Das Vollzugsmodell des Schweizer Zivildienstes gibt den Zivis einerseits Freiheiten, andererseits Verantwortung in der Planung ihrer Einsätze. Das wirkt sich positiv auf ihre Motivation und den Erfolg ihrer Einsätze aus. Zwar gibt es Vorgaben zu Dauer und Frequenz von Einsätzen sowie Einschränkungen bei der Wahlfreiheit von Tätigkeitsbereichen. Viele Zivis müssen zudem eine gewisse Anzahl an Tagen in einem der Schwerpunktprogramme – etwa „Pflege und Betreuung“ oder „Umwelt- und Naturschutz“ – leisten, da dort der Bedarf nach Einsätzen besonders groß ist. Ansonsten steht es dem Zivi aber frei, bei welchem Einsatzbetrieb er sich bewirbt und wann und wie lange er dort seinen Einsatz leistet.

Zivis absolvieren abhängig von der Länge des Einsatzes und den Anforderungen der Pflichtenhefte eine kurze Ausbildung. Damit wird der Nutzen der Einsätze erhöht. Bei Pflege- und Betreuungsaufgaben besuchen Zivis etwa ab einer Einsatzdauer von zwei Monaten einen einwöchigen Grundkurs „Kommunikation und Betreuung“ sowie einen ebenfalls einwöchigen, einsatzspezifischen Vertiefungskurs (zum Beispiel „Pflegehilfe“ oder „Betreuung von Betagten“). Dauert der Einsatz länger als sechs Monate, erfolgt ein weiterer einwöchiger Vertiefungskurs.

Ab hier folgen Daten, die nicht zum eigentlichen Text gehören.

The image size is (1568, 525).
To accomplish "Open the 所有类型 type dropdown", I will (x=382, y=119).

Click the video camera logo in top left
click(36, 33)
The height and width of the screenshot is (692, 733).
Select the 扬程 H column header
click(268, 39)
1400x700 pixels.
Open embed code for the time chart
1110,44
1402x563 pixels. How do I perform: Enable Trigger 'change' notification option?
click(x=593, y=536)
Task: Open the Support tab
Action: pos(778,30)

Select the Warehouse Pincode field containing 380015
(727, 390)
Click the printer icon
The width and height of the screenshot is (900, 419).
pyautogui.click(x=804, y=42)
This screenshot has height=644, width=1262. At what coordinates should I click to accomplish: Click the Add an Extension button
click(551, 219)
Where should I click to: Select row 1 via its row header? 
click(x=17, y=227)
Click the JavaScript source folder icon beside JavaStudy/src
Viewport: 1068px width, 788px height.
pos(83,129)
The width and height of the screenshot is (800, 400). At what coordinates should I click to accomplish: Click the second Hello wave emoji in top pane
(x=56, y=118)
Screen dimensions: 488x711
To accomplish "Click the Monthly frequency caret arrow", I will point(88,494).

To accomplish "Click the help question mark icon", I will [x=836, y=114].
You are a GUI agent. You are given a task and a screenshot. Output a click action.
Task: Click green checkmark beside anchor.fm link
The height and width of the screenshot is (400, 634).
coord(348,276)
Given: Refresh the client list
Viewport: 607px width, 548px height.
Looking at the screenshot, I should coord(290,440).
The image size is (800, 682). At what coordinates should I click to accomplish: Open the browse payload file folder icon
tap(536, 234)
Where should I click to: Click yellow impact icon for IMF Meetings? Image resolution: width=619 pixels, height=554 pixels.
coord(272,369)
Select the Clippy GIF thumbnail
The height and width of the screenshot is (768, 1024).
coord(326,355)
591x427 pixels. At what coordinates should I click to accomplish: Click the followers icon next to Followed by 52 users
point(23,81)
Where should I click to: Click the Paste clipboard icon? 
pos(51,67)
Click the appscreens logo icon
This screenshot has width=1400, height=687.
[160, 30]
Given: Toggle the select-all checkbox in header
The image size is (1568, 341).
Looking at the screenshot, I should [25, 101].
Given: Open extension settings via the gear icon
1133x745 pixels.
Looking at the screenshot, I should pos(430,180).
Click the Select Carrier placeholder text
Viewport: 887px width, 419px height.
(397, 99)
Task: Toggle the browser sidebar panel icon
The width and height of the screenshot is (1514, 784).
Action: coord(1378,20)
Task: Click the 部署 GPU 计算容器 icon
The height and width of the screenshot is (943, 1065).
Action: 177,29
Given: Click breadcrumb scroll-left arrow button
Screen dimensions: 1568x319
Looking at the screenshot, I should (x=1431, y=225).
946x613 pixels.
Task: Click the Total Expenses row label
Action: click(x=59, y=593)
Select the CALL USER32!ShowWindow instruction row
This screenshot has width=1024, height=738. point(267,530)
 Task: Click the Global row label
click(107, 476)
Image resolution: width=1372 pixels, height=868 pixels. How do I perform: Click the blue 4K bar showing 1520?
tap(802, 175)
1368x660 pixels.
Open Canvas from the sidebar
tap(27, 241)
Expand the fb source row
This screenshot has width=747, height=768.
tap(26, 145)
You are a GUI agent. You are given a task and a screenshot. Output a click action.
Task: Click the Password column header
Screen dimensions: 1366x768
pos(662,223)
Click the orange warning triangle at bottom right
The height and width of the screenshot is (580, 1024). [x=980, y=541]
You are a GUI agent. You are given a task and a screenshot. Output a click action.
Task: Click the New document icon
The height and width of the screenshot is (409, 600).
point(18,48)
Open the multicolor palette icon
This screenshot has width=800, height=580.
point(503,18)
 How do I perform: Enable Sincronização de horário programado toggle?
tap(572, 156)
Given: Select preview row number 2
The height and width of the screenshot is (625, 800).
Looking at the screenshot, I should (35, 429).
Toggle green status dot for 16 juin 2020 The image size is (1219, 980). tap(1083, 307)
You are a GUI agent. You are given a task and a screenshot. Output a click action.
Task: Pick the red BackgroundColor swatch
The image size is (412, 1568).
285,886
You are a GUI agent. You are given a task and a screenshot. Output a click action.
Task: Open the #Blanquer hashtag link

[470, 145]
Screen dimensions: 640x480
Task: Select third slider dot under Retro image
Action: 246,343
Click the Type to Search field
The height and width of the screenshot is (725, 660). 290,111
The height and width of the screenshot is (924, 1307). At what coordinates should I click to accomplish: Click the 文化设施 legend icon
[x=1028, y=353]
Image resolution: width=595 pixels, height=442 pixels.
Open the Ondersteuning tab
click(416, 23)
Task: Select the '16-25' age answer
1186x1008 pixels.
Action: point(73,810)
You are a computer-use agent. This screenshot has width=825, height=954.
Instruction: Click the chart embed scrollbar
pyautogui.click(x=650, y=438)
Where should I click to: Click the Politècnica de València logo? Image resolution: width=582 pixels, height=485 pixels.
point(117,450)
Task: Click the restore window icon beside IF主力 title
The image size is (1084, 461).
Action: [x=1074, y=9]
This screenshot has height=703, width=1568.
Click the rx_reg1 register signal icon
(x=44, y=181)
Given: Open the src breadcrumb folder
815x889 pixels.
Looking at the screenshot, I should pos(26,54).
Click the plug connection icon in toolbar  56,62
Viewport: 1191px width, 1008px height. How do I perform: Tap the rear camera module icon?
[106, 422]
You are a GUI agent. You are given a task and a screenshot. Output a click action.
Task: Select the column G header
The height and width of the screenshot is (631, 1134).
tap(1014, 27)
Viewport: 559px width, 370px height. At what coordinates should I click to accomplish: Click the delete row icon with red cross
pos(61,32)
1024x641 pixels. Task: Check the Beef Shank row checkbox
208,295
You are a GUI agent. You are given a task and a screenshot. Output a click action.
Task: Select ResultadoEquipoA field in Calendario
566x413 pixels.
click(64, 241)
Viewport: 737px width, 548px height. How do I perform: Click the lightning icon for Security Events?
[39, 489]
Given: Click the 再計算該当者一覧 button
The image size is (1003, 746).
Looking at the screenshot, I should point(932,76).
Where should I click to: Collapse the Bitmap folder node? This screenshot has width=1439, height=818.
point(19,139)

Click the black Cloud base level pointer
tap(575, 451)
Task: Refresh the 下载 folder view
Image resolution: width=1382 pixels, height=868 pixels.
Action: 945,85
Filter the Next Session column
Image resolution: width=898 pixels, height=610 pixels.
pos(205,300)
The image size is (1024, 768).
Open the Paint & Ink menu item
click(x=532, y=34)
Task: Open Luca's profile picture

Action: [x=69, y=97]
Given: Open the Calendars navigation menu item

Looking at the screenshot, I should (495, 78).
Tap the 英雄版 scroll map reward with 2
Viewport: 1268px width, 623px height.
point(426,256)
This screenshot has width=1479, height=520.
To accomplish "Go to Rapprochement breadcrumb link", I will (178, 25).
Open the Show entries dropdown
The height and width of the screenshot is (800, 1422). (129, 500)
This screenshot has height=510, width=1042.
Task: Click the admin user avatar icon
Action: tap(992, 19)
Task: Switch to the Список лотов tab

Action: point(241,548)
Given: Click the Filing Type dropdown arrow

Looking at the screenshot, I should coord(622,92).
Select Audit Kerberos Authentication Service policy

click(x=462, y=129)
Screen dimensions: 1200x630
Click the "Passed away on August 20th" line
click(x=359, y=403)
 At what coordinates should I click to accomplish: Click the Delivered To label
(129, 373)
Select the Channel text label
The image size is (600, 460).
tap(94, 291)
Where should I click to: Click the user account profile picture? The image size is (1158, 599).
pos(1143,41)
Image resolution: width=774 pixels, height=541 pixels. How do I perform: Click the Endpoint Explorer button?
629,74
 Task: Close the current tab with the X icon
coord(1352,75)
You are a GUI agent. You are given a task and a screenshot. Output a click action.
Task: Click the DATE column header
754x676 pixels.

Die Einsätze sind vielfältig und werden in allen Landesteilen – oder im Ausland – geleistet: etwa in einem Freilichtmuseum im Berner Oberland, in einem Alterswohnheim in Bellinzona, bei Asylsuchenden in Lausanne, auf der Alp in Nidwalden, beim Katastrophen-Einsatz nach einem Unwetter in Menznau oder bei Feldarbeiten in Nepal.15 Zivis erhalten, wie Angehörige der Armee, für ihre Einsätze einen Erwerbsersatz ausbezahlt. Diese Zahlung übernimmt eine staatliche Ausgleichskasse.16

Per Ende 2016 hatte der Zivildienst 44.000 Zivildienstpflichtige, wovon rund 27.000 noch nicht alle verfügten Zivildiensttage geleistet hatten. Diese rund 27.000 Zivis leisteten im Jahr 2016 insgesamt circa 1,71 Millionen Diensttage, drei Viertel davon im Gesundheits- und Sozialwesen (sei es in der Pflege und Betreuung von Menschen oder in Küche, Wäscherei, technischem Dienst etc.) und weitere rund 11 Prozent im Umwelt- und Naturschutz. Täglich stehen in der Schweiz rund 4.500 Zivis im Einsatz.17


2.2 Staatliche Zivil- und Freiwilligendienste in anderen Ländern Europas


Einen Zivildienst gibt es in denjenigen Ländern Europas, in denen nach wie vor die Wehrpflicht gilt. Dies ist neben der Schweiz etwa in Österreich und Finnland der Fall. Auch dort löst der Zivildienst das Problem der Militärdienstverweigerung aus Gewissensgründen. Die gesetzlichen Grundlagen und Rahmendbedingungen des Vollzugs sind unterschiedlich.18 Der Zivildienst enthält aber in allen erwähnten Ländern ein Element des Zwangs, da der Dienst eine verfassungsmässige Bürgerpflicht darstellt und daher geleistet werden muss. Allerdings bestehen auch in allen Ländern Spielräume bezüglich Art, Ort und Zeitpunkt des Einsatzes.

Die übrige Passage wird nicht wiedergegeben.